Безбрежная тишина стояла вокруг него. Луны сблизились и смотрели с высоты пристально, как два глаза. Всякое движение в этом замершем мире казалось святотатством. Севергин ускорил шаг.
Теперь он не сделает того, о чем недавно думал. В минуту, когда начнется удушье, он не вынет пистолет и не застрелится. Живым не все равно, как он погибнет, друзьям будет больно, если его найдут с дыркой в сердце. Пример малодушия? Не то… Просто человек обязан бороться до последнего вздоха. Как борется трава, как борются бактерии. Мера стойкости человечества зависит от меры стойкости каждого, вот и все.

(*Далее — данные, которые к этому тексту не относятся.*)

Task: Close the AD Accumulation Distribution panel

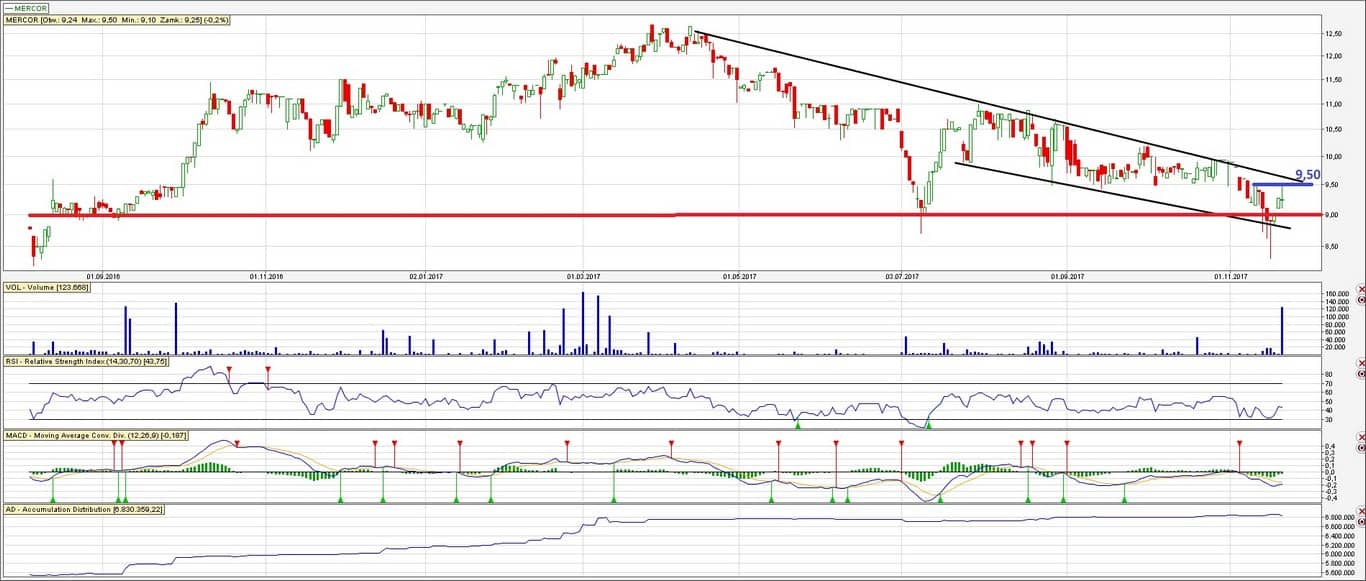Action: pos(1360,511)
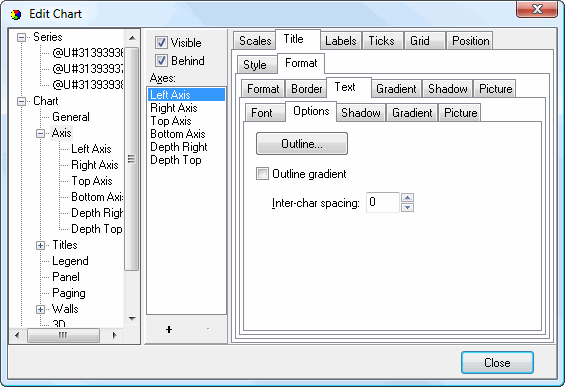
Task: Click the tree scrollbar up arrow
Action: tap(132, 38)
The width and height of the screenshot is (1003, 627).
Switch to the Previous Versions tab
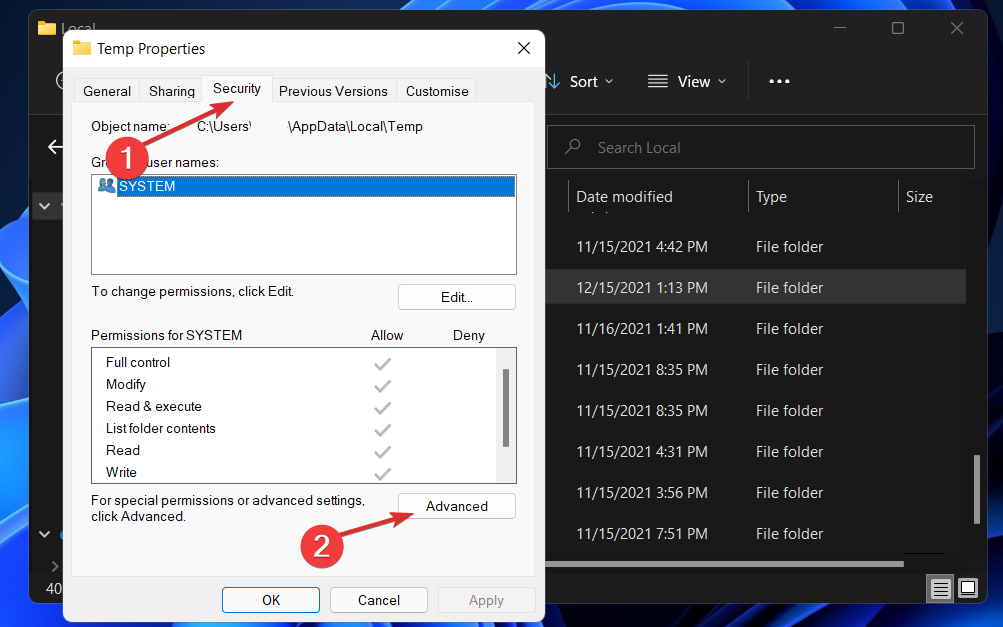pos(333,91)
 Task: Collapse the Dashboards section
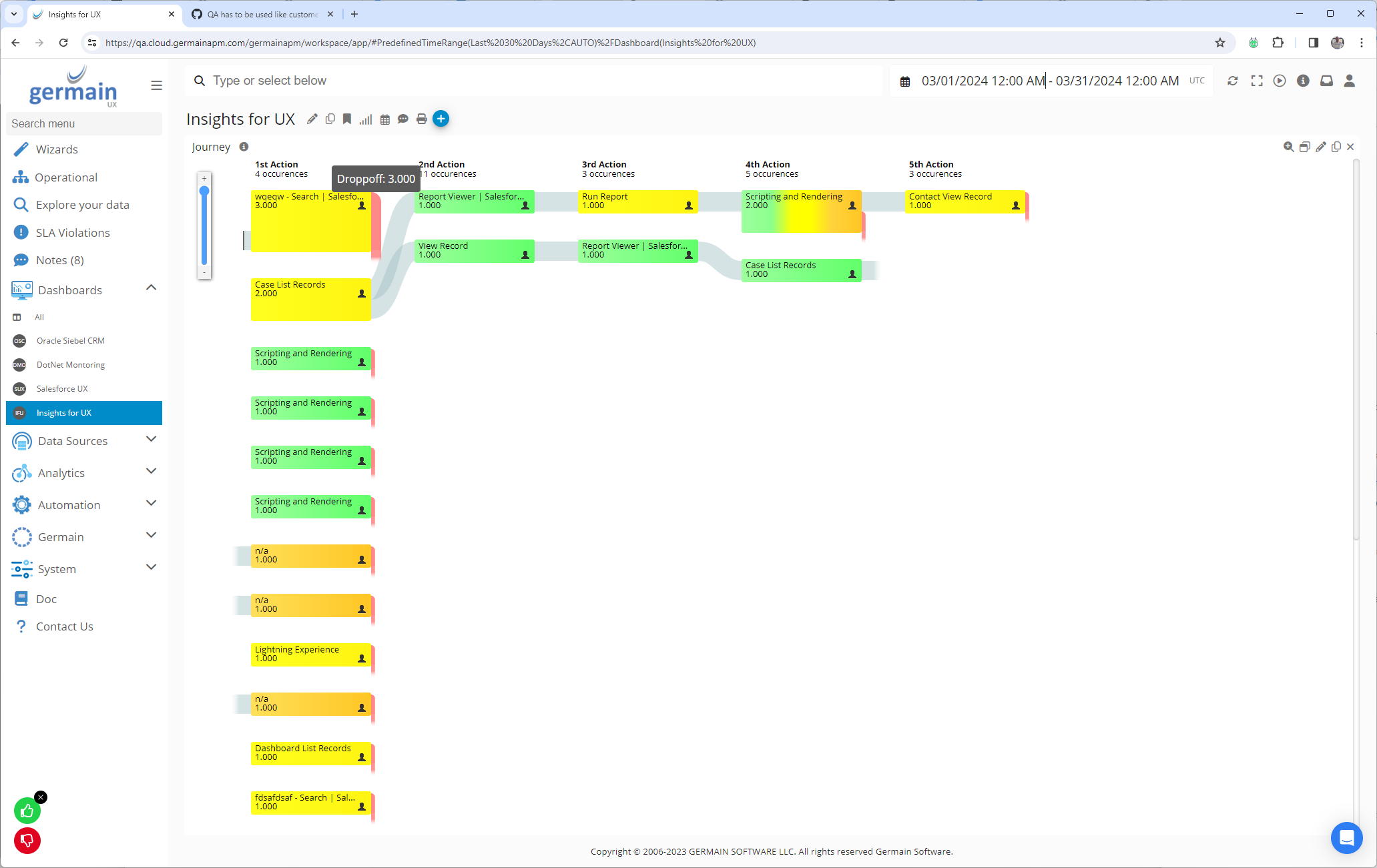click(x=151, y=288)
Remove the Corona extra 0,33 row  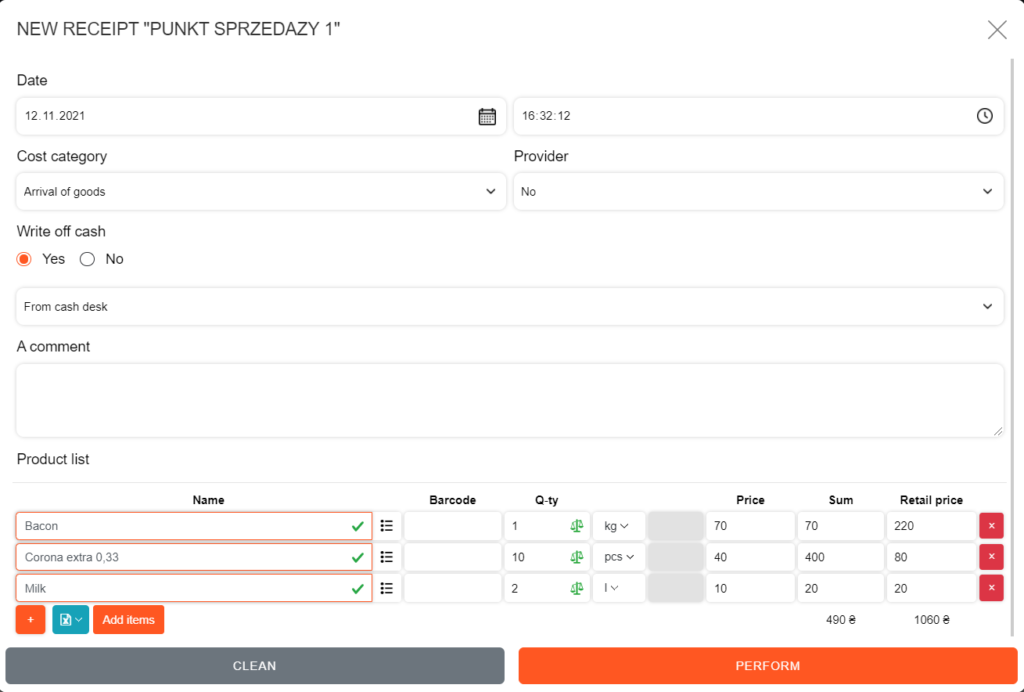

Теперь он шел и думал о друзьях, о тех, кого любил, о том, что сделал и чего не сделал. Многое из того, что раньше казалось важным, стало теперь совсем неважным. Слава, власть, успех. Они не опора человеку, когда приходит смерть. До нее и после человек жив тем хорошим, что сделал он для людей. Лишь дружба, благодарность и любовь могут поддержать и успокоить, когда наступает время подвести итог. Особенно любовь. Недаром так часто последним словом умирающих бывает слово «мама»…
Сейчас он стал бы жить совсем-совсем иначе.
Поздно.
Фобос закатился. Подул ветерок, уже предрассветный. Значит, он дождется утра. Почему-то ему хотелось, чтобы это случилось при свете солнца.
Но тут в регуляторе давления воздуха трижды щелкнуло.
Он похолодел. Сигнал, предупреждающий, что кислород иссякнет через десять минут. Конец.